Animal species that participated in the study include:
Additionally, human volunteers contributed blood specimens
for a total of 19 species studied. The scientists reported success in capturing
data from all of the species. They are integrating the information into their
computer models and have developed a public database of their
findings for future research.
“With our study, we provide a large collection of small RNA
NGS expression data of species that have not been analyzed before in great
detail. We created a comprehensive publicly available online resource for
researchers in the field to facilitate the assessment of evolutionarily
conserved small RNA sequences,” the researchers wrote in their paper.
Clinical Laboratory Research and Zoos: A Future
Partnership?
This novel involvement of zoo animals in research aimed at improving
the ability of AI driven diagnostics to isolate and identify human disease is
notable and worth watching. It is obviously pioneering work and needs much
additional research. At the same time, these findings give evidence that there
is useful information to be extracted from a wide range of unlikely sources—in
this case, zoo animals.
Also, the use of artificial intelligence to search for
useful patterns in the data is a notable part of what these researchers
discovered.
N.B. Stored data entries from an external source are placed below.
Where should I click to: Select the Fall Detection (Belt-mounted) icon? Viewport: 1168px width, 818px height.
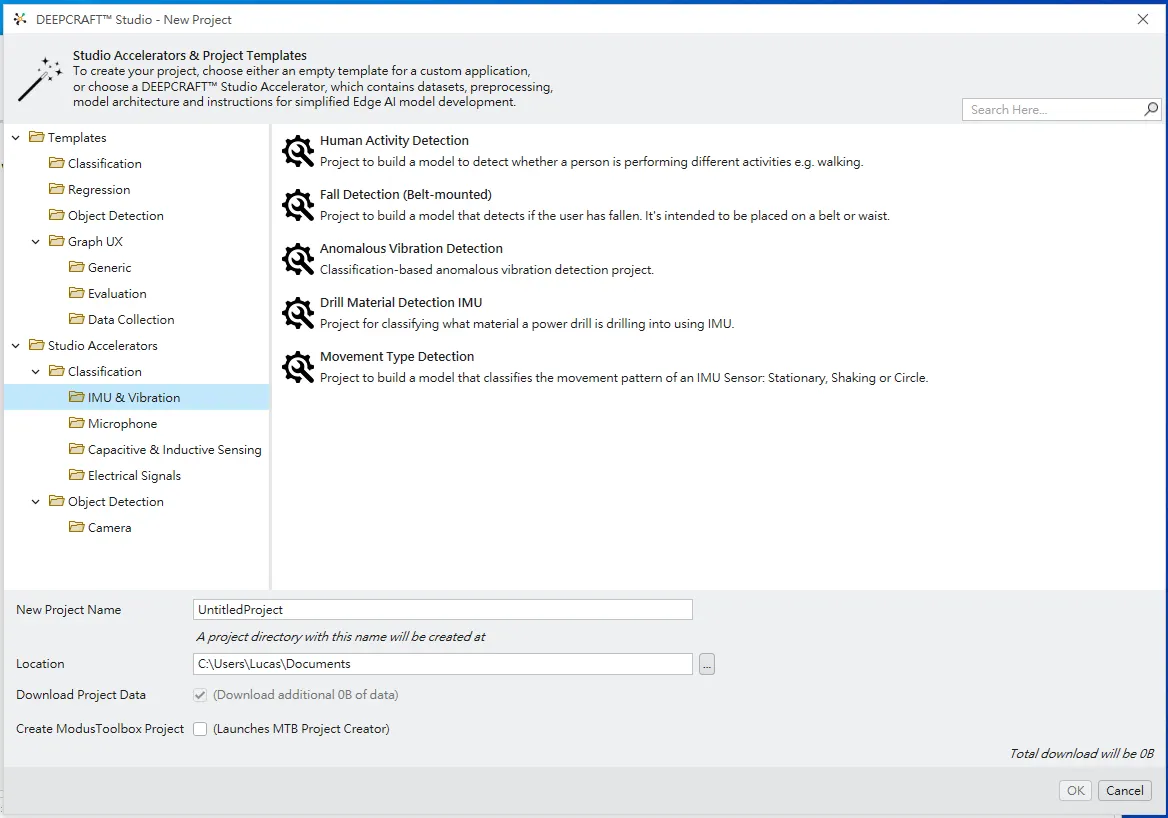pyautogui.click(x=298, y=205)
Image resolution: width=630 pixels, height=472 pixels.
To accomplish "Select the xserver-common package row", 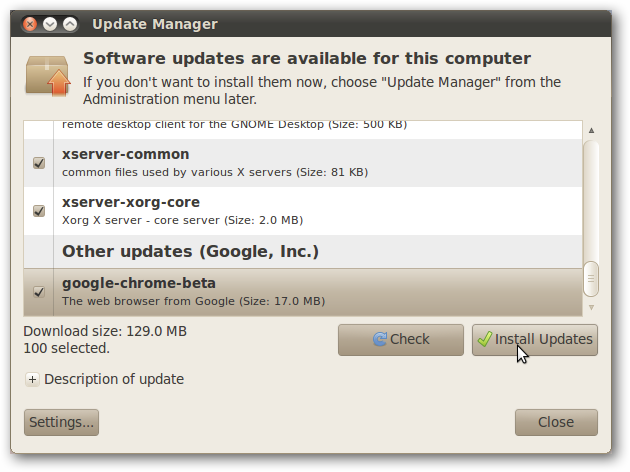I will pos(300,163).
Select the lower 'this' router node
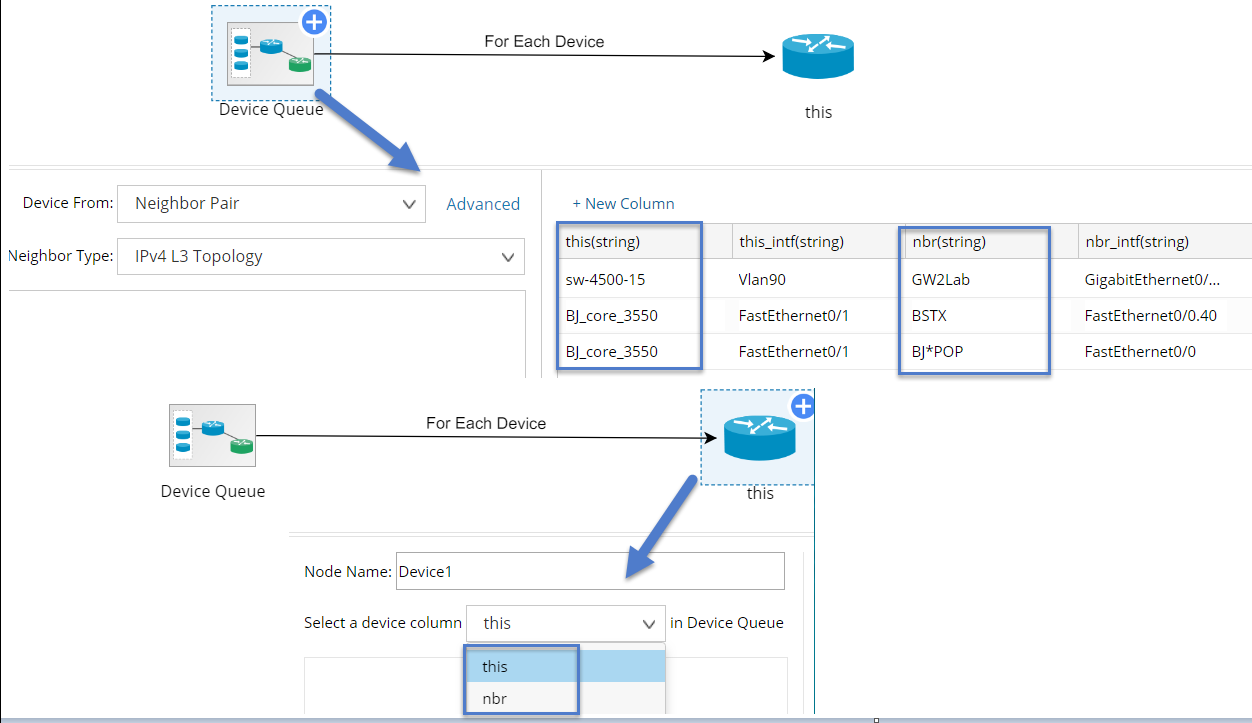Viewport: 1252px width, 723px height. [758, 437]

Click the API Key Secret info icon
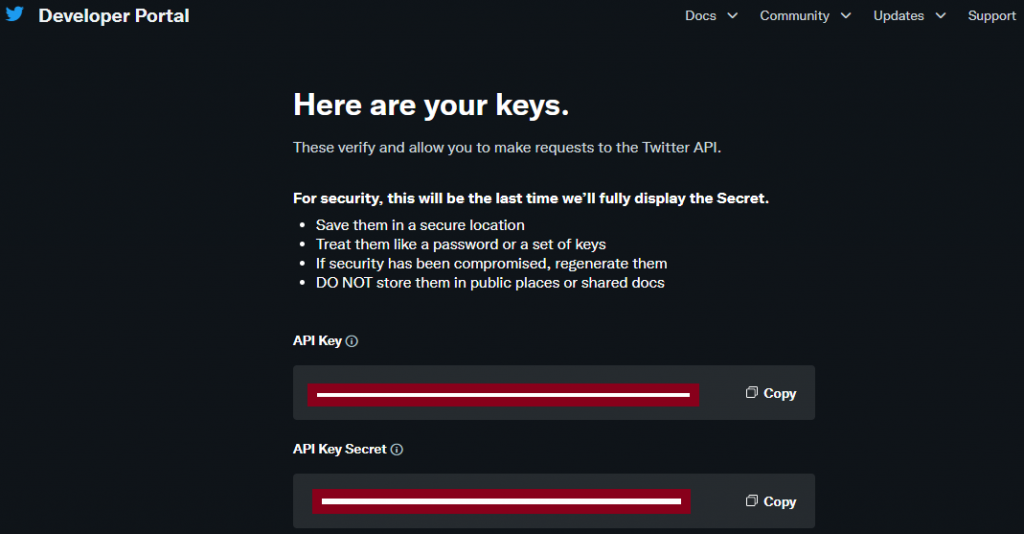pos(396,449)
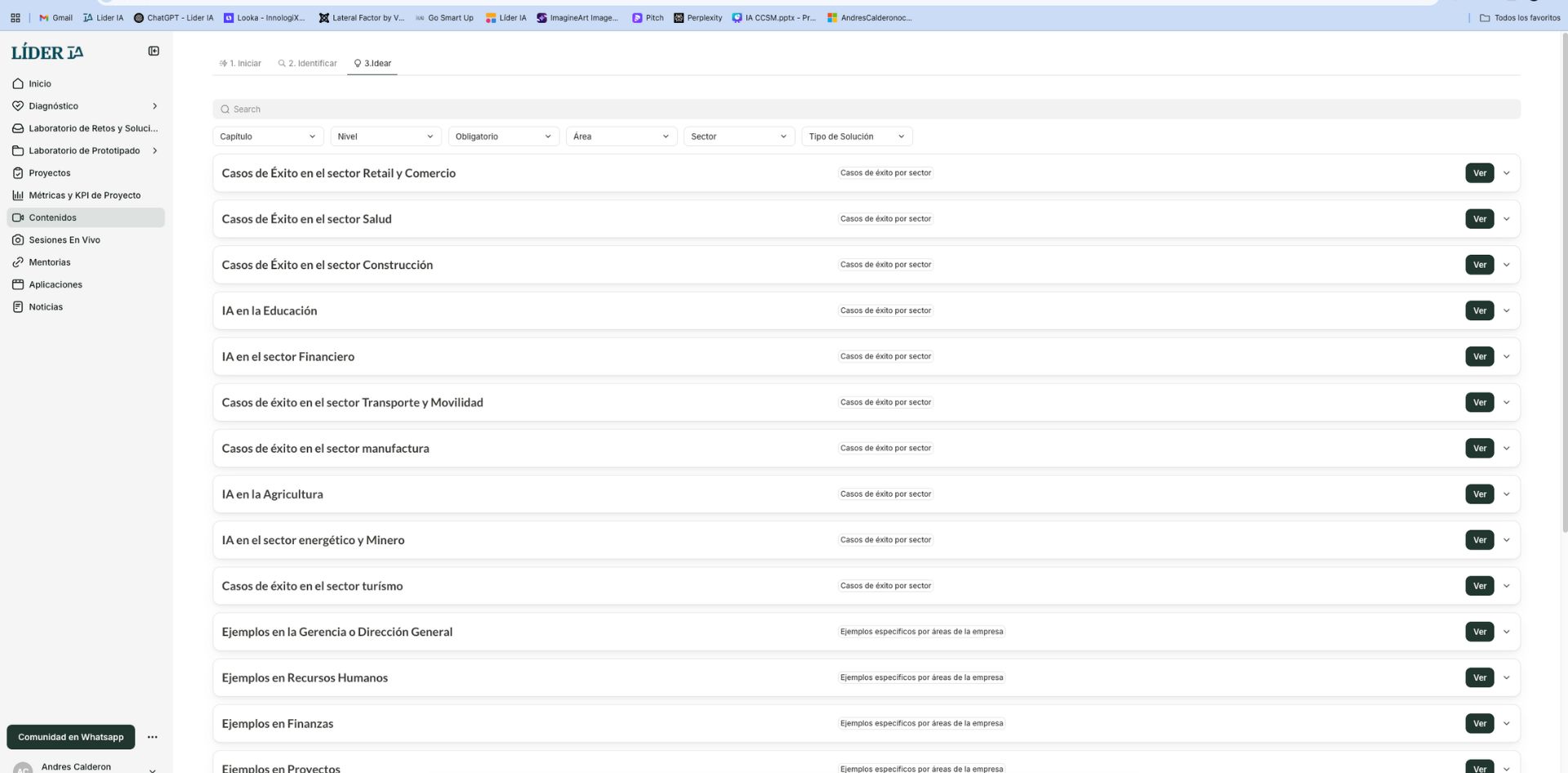Switch to the 2. Identificar tab
This screenshot has height=773, width=1568.
pyautogui.click(x=308, y=64)
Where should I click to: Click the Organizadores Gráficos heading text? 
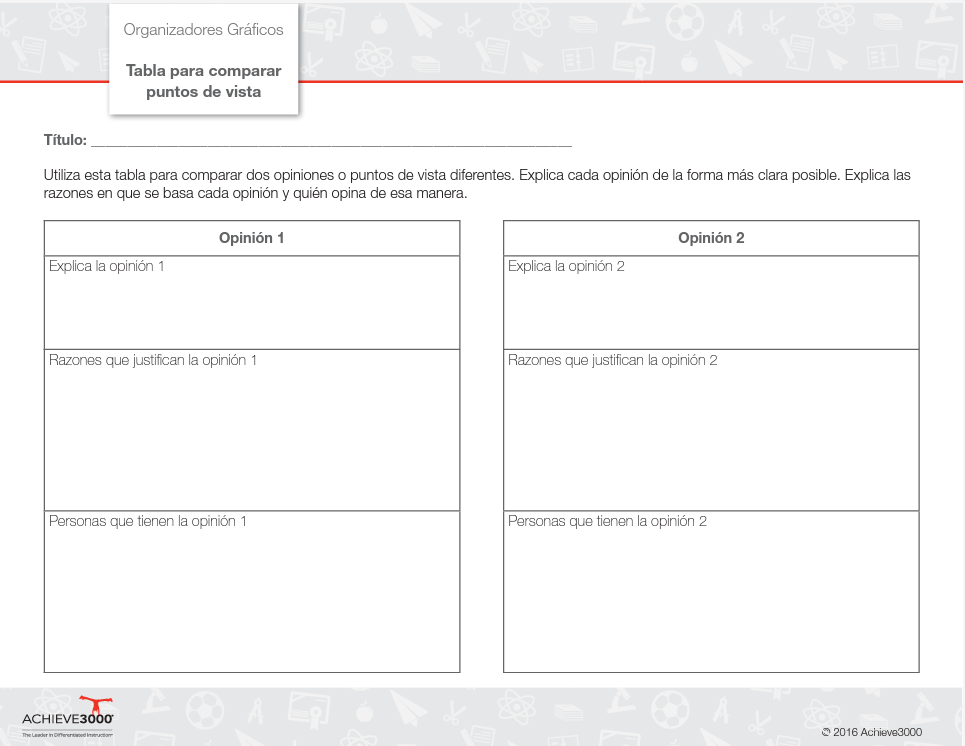click(203, 30)
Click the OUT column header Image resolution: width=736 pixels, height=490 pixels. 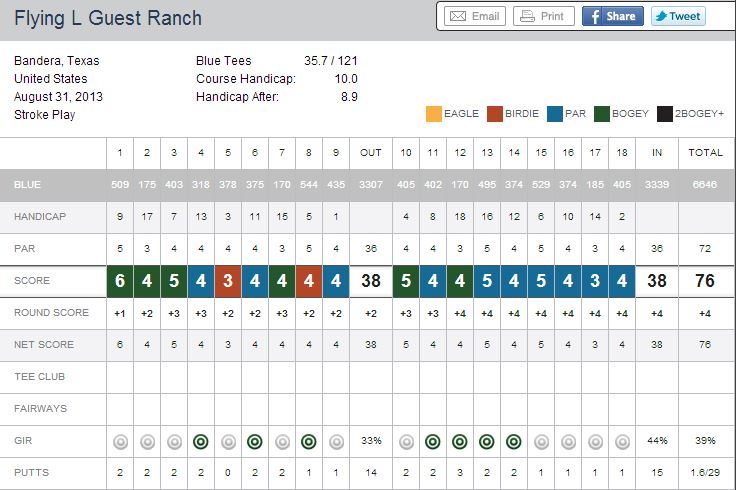371,153

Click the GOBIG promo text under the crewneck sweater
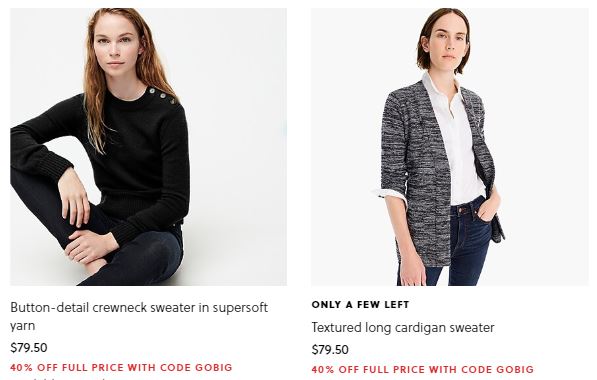121,367
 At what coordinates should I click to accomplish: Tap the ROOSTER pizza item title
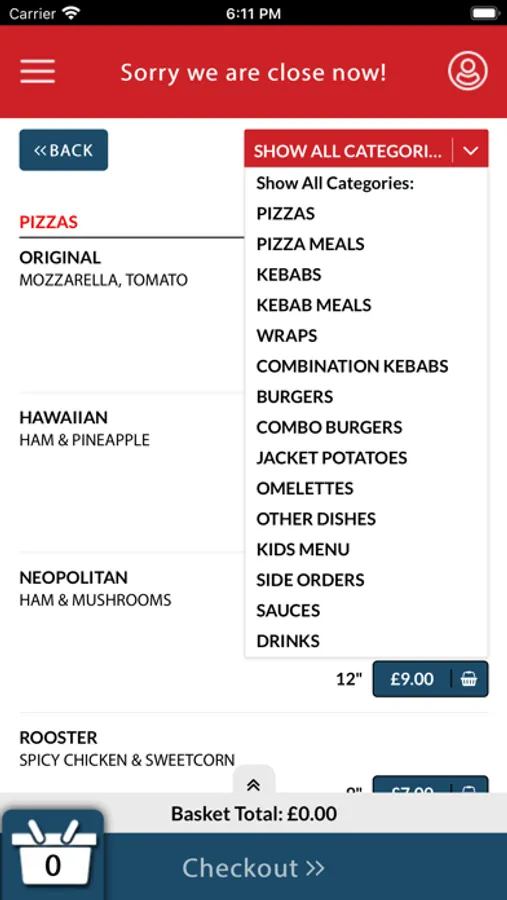(58, 737)
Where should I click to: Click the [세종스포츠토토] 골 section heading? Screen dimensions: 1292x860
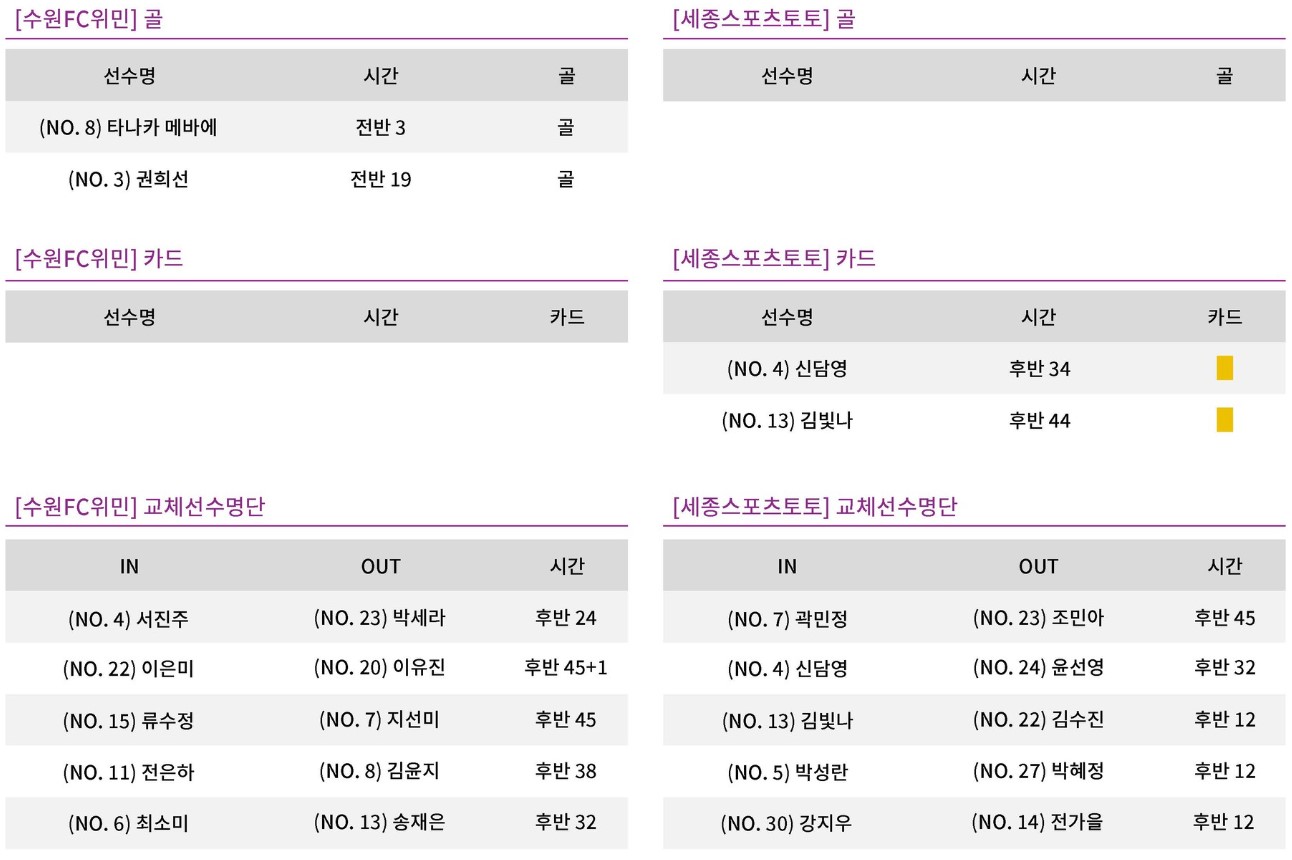coord(765,19)
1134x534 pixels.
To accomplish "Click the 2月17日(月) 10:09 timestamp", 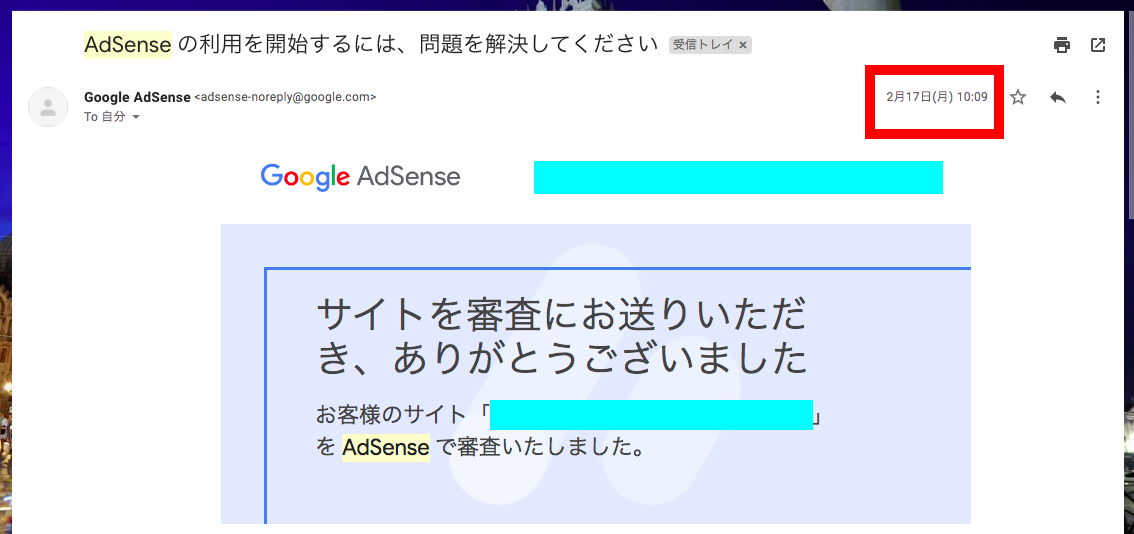I will coord(937,97).
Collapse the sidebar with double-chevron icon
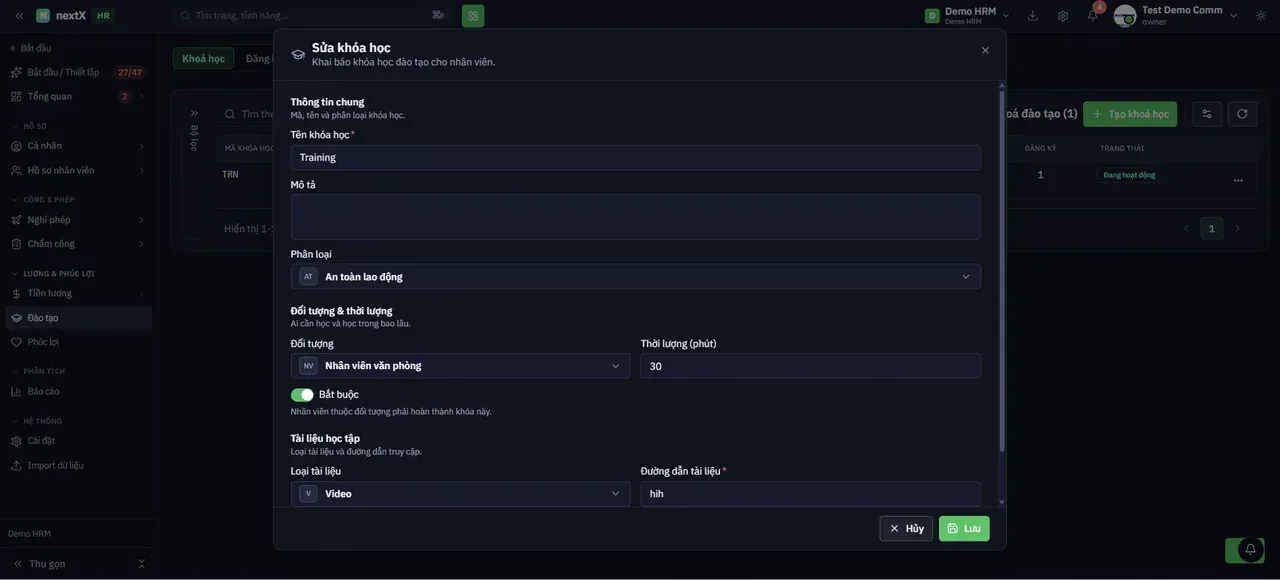Image resolution: width=1280 pixels, height=580 pixels. coord(19,15)
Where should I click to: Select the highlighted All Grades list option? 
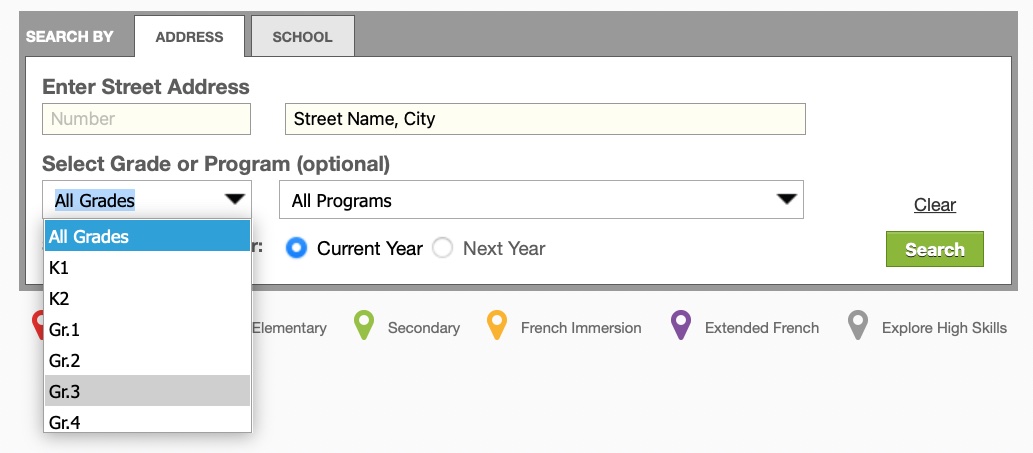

It is also notable that this research is focused on sequencing DNA
and RNA of the animals involved with the goal of identifying sequences that are
common across several species, thus demonstrating the common, important
functions they serve.
In coming years, those clinical laboratories doing genetic
testing in support of patient care may be incorporating some of this research
group’s findings into their interpretation of certain gene sequences.